Results, conclusions and future steps
The study includes samples from the entire length of the wolf’s distribution area south of the River Douro, namely two Special Areas of Conservation (SAC) defined in the Natura 2000 Network Sector Plan, namely “Serras da Freita e Arada” (PTCON0047) and “Montemuro” (PTCON00025). This mountainous region, with altitudes of up to 1381m, covers the range of three confirmed wolf packs (Arada, Cinfães and Montemuro). To carry it out, 107 wolf scats and 95 genetically confirmed dog scats were analyzed. In addition, 40 attacks on livestock were considered, with genetic confirmation of the species that fed on the carcasses of the predated animals.
This analysis of scats highlighted goats as the prey most consumed by dogs in all the regions analyzed, followed by lagomorphs (rabbits and hares), small mammals and wild boar. Wolves feed mainly on goats and wild boar in the west, while in the central region they feed mainly on birds, and it is likely that this high consumption comes from animal carcasses that are discarded by farms in the area. Diet overlap between the two canids was very high, demonstrating a high potential for competition for resources.

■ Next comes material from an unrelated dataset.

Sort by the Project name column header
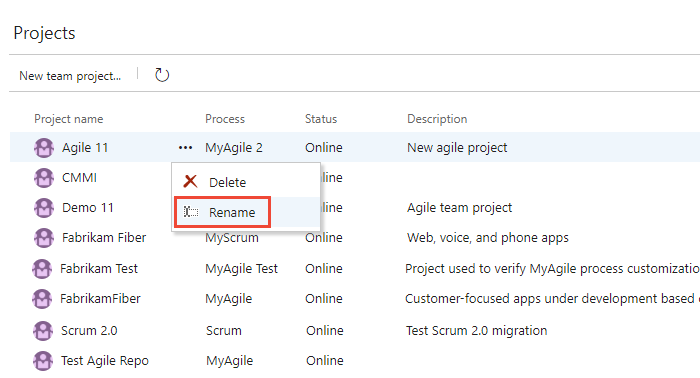 tap(69, 119)

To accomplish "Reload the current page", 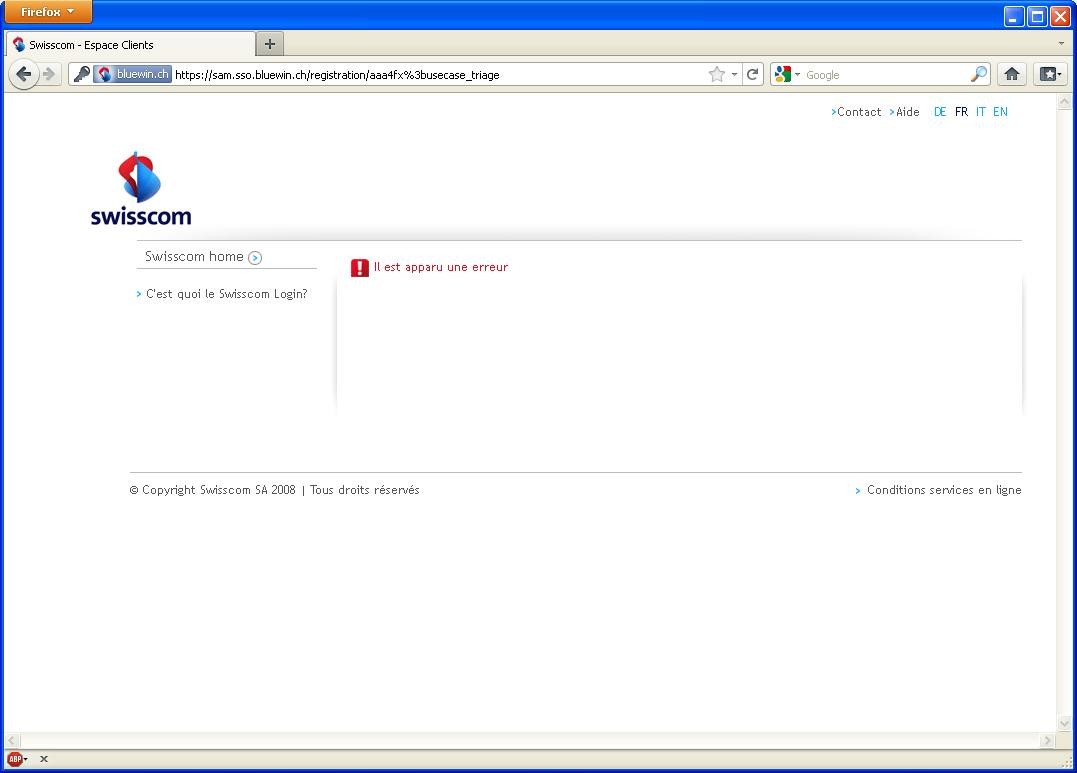I will pos(753,73).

In addition, it was found that dogs were the only predators detected in the majority of attacks (62%), a surprising finding that reveals the highly influential role they may play in exacerbating conflicts between local communities and the Iberian wolf, since the wolf is often presumed to be the perpetrator of attacks by default. The results therefore highlight the role of dogs as possible predators of livestock and possibly also of wild species. In addition to appropriate management practices, we stress the need for stricter enforcement of legislation on dog ownership and effective management of the wandering population to reduce conflicts between humans and wolves.
Progress towards rewilding and damage prevention
This study also led to the conclusion that the composition of the wolf’s diet is more diverse than previously described for the Western Southern Douro region, with the consumption of wild boar and roe deer representing a greater proportion of the species’ diet when compared to previous assessments. This represents an important success result for conservation, as it is the result not only of the natural expansion of wild boar and roe deer, but also of conservation programs of roe deer reintroduction (Torres et al. 2018) and the increase of damage preventive measures supported by various programs and wolf conservation projects, including LIFE WolFlux. An excellent result since, for decades, the only prey the wolf had south of the Douro were cattle, as its natural, wild prey had become extinct.
At the time of writing, Rewilding Portugal has delivered 96 livestock dogs and 34 fences to prevent and reduce wolf attacks throughout the species’ range south of the Douro River. It also works to restore and protect the habitat of the wolf’s prey in conjunction with local actors, and is currently carrying out work to restore native forests and pastures on 50 hectares, create 20 new water points for wildlife and work in collaboration with hunting associations to implement sustainable Global Wildlife Management Plans and hunting refuge areas on more than 700 hectares.